### DIRECTIONS
Keep every line of the data below that has the string "blue" and present those lines.

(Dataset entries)

☆ ☆ ☆ ☆

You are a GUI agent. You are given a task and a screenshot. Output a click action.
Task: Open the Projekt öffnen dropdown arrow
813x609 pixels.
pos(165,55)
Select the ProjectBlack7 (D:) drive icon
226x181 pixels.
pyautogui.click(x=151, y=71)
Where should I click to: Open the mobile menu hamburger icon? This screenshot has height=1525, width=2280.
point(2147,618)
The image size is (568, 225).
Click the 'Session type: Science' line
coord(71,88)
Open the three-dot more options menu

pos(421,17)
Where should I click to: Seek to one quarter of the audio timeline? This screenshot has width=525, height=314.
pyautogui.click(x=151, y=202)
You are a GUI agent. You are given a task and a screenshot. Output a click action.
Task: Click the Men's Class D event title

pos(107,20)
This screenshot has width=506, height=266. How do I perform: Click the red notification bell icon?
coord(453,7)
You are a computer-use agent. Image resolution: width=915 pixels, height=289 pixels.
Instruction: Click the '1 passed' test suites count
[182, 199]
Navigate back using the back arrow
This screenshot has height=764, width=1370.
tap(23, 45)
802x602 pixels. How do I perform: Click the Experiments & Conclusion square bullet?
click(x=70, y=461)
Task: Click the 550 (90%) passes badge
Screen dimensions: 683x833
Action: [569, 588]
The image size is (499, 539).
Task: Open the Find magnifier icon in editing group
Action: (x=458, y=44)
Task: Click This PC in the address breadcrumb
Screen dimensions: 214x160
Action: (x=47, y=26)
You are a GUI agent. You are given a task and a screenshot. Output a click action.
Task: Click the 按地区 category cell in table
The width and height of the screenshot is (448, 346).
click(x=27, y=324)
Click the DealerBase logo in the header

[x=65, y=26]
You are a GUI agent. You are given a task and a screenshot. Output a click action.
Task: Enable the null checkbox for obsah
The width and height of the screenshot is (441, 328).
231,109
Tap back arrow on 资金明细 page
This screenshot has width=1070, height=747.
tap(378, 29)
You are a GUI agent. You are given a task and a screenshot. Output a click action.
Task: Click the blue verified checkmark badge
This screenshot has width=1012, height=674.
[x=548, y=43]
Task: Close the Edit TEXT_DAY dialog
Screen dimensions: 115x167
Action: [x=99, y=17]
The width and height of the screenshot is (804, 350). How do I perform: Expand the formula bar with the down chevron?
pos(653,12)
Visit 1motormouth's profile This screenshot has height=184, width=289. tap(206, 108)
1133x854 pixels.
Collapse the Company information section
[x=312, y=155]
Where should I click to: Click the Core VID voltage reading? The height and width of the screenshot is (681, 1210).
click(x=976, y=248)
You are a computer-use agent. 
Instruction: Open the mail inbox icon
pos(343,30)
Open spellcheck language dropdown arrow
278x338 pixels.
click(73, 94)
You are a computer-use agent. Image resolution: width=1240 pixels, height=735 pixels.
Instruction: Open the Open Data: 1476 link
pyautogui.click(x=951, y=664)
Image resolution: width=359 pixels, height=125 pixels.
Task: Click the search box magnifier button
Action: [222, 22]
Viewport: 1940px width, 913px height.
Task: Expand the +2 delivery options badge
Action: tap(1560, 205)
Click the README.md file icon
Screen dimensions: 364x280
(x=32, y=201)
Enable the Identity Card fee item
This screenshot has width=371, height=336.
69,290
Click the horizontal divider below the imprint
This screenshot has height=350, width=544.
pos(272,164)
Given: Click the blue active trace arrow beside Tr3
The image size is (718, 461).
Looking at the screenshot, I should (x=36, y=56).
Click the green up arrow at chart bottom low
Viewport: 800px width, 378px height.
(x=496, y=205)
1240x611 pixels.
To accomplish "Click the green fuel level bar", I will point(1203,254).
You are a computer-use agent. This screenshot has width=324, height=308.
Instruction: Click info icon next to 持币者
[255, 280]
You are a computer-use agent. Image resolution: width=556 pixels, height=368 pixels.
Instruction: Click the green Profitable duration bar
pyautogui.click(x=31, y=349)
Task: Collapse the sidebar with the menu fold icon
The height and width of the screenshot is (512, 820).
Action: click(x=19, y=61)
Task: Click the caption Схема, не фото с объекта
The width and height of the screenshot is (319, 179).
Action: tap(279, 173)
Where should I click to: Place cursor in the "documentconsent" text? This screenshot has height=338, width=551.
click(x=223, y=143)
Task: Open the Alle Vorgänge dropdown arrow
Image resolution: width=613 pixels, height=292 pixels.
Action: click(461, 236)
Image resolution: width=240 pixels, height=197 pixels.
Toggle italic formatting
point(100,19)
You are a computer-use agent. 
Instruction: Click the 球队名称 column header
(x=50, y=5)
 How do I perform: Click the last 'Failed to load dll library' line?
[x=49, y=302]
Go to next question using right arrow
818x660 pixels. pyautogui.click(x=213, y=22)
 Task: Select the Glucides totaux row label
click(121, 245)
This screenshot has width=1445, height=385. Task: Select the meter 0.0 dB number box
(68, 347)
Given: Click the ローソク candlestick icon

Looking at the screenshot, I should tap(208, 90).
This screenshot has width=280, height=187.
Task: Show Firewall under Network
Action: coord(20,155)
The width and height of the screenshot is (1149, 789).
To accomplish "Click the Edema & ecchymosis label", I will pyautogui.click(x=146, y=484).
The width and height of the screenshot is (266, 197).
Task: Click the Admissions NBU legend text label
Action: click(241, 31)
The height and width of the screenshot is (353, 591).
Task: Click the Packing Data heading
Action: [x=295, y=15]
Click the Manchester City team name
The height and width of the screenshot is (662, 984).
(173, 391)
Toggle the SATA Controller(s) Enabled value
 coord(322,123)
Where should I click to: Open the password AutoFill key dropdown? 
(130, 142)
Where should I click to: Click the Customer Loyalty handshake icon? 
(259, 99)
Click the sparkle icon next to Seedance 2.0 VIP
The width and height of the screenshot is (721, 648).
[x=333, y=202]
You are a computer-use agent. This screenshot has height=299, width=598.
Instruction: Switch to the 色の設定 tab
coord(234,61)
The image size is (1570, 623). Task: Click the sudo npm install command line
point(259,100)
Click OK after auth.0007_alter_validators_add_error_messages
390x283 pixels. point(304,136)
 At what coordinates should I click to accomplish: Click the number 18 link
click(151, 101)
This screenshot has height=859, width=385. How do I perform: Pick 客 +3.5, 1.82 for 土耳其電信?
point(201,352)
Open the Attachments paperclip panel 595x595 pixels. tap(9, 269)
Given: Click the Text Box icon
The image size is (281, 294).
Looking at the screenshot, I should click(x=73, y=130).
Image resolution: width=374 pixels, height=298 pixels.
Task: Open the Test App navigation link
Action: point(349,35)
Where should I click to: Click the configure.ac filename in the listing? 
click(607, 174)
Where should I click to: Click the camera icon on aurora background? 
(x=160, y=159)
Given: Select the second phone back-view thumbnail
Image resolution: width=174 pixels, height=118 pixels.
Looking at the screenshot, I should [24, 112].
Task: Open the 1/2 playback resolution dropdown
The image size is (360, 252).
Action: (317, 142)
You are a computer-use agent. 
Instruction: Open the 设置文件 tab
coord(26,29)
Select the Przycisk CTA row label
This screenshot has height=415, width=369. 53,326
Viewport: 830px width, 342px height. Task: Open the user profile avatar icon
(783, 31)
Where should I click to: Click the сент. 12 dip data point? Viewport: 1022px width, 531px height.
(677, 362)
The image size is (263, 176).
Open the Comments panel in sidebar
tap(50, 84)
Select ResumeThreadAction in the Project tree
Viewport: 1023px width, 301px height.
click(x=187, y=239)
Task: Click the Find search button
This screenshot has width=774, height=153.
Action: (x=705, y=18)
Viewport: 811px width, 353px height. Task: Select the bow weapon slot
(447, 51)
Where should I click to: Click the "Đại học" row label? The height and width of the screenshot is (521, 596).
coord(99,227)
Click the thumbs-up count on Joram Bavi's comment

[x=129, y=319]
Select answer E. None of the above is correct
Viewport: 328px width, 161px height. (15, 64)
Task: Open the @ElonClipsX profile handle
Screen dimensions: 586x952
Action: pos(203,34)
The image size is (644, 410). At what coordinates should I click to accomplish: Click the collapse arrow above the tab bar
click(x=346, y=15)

☆ ☆ ☆ ☆

### TASK RESULT
Task: Click the blue verified checkmark badge
Given: Click the blue active trace arrow beside Tr3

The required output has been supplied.